If an employer wants to gather evidence through employee monitoring, it should ensure that the act of monitoring complies with the data protection principles of the PDPO if the monitoring activity would amount to the collection of personal data. The Privacy Commissioner for Personal Data has issued guidelines to employers on the steps they can take in assessing whether employee monitoring is appropriate for their businesses.[3] As a general rule, employee monitoring should be conducted overtly. Further, those who may be affected should be notified in advance of the purposes the monitoring is intended to serve, the circumstances in which the system will be activated, what personal data (if any) will be collected and how the personal data will be used.

Covert surveillance of employees should not be adopted unless it is justified by relevant special circumstances. Employers should consider whether there is reason to believe that there is an unlawful activity taking place and the use of overt monitoring would likely prejudice the detection or collection of evidence.[4] Even if covert monitoring is justified, it should target only those areas in which an unlawful activity is likely to take place and be implemented for a limited duration of time.

In India, the collection, disclosure, transfer and storage of personal data is regulated by the Information Technology (Reasonable Security Practices and Procedures and Sensitive Personal Data or Information) Rules, 2011 (SPD Rules). Accordingly, if during an investigation any sensitive personal information (such as information relating to passwords; financial information such as a bank account, credit or debit card or other payment instrument details; a physical, physiological or mental health condition; sexual orientation; medical history; and biometric information) is collected, then the requirements under the SPD Rules will need to be complied with.

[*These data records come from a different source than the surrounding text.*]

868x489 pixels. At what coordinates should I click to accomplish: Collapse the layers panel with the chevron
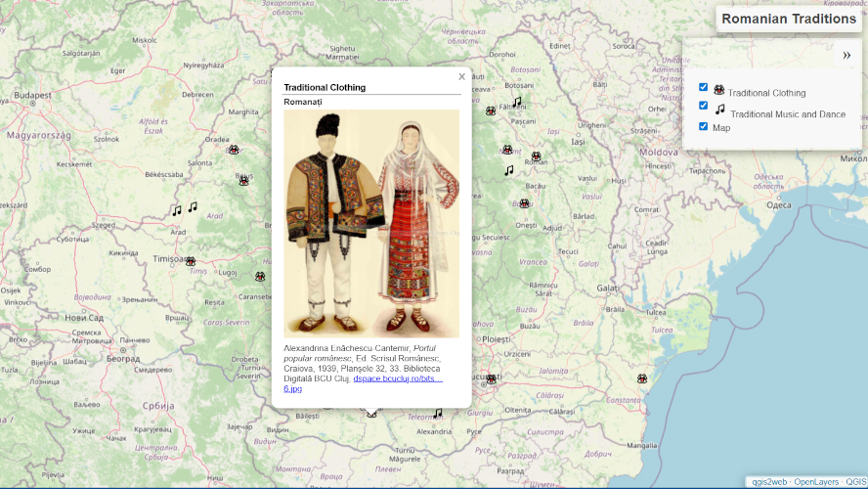[846, 56]
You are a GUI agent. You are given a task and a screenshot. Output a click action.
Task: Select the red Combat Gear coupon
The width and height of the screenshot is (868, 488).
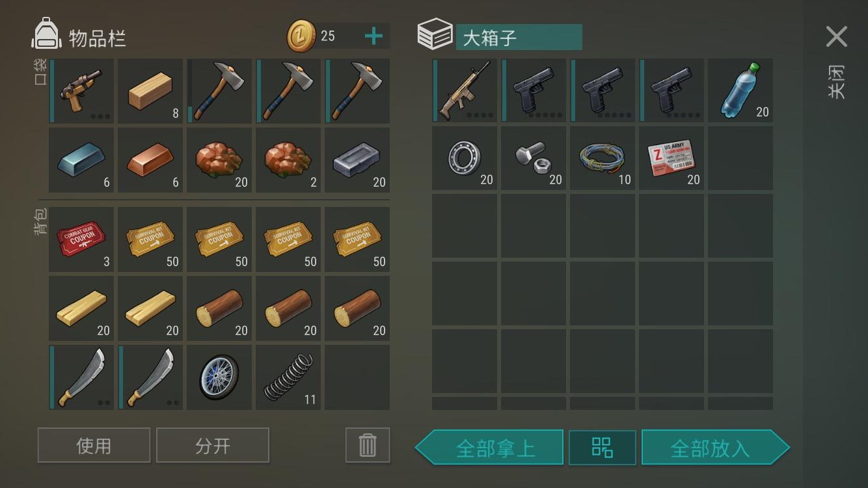81,239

This would include obtaining an individual’s “informed consent” before collecting any sensitive personal data if such information is intended to be collected or stored in an electronic format.

Under the GDPR (General Data Protection Regulation), personal data must be processed lawfully, fairly and in a transparent manner in relation to the data subject. The Data Protection Commission published Data Protection in the Workplace: Employer Guidance in April 2023, which is a useful guide.

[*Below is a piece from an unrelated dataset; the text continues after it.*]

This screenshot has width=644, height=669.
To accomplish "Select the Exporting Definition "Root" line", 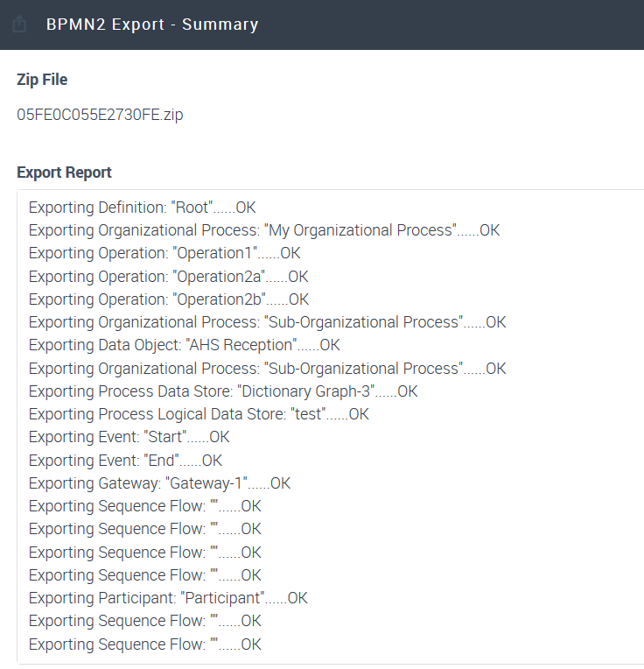I will (142, 208).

Employers should exercise caution when gathering physical evidence that may involve the use of CCTV or other surveillance practices. The Irish Court of Appeal in the case of Doolin v DPC examined the use by an employer of CCTV footage for disciplinary purposes and found such use constituted unlawful further processing. The original reason for processing the CCTV footage was to establish who was responsible for terrorist-related graffiti that was carved into a table in the staff tearoom. It subsequently transpired Mr Doolin, who was in no way connected to the graffiti incident, had accessed the tearoom for unauthorised breaks and a workplace investigation followed. The original reason for viewing the CCTV related to security, but further use of the CCTV footage in the disciplinary investigation was not related to the original reason. This case confirms that employers must have clear policies in place in compliance with both GDPR and the Data Protection Act 2018 specifying the purpose for which CCTV or any other monitoring system is being used. Not only that, but these policies must be communicated to employees specifying the use of such practices.

It is not only data about the investigation that must be processed fairly, but any retention of the data, which can only be further processed with good reason. It is a legitimate business reason to retain data to deal with any subsequent requests or appeals under various internal or statutory processes, provided employees have been advised of the relevant retention period.

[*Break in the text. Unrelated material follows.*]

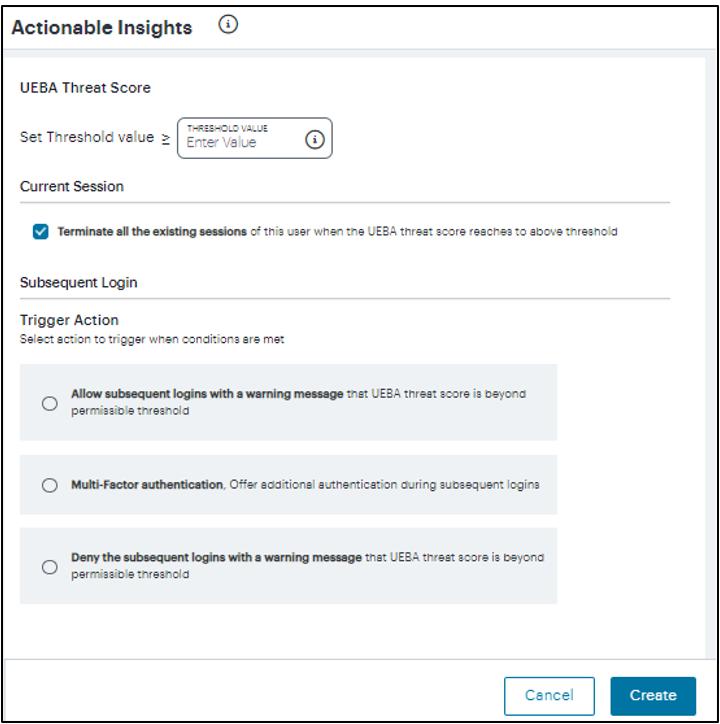Focus the Threshold Value Enter Value input
The image size is (720, 724).
click(254, 138)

Several legal and case-law principles may be relevant depending on the kind of investigation, including the following:

• gathering evidence through employee “physical inspections and inspections on the employee’s belongings”: according to article 6 of the Workers’ Statute, these inspections are generally prohibited. They are permitted only where necessary to protect company assets (in such cases, corporal inspections may be carried out, subject to trade union agreement or National Labour Inspectorate authorisation, provided that, for example, they are carried out outside the workplace, that employees are selected with an automatic selection tool, and that the dignity and confidentiality of employees are protected);
• gathering evidence through “audiovisual equipment and other instruments from which the possibility of remote control of employees’ activities arises”: according to article 4 of the Workers’ Statute, remote systems cannot be directly aimed at controlling employees’ activity, but can only be put in place for organisational, production, work safety or asset-protection needs (which may result in an indirect control over employees’ activity), and may be installed before a trade union agreement or with previous authorisation from the National Labour Inspectorate; however, these rules do not apply to working tools in an employee’s possession (see question 8) and, in any case, employees must be informed of the possibility of remote control;
• gathering physical evidence through so-called defensive controls: according to the most recent case law, “defensive controls” can be defined as investigations carried out by the company where it has a suspicion of unlawful conduct by its employees. These controls can be carried out within certain limits and restrictions provided by case law – even in the absence of the guarantees provided for in article 4 of the Workers’ Statute.

In addition, when gathering physical evidence, there may be other provisions of law not strictly related to employment law that must be followed, for example, regarding privacy regulations (eg, minimisation of the use of personal data, collection of data only for specific purposes, and adoption of safety measures).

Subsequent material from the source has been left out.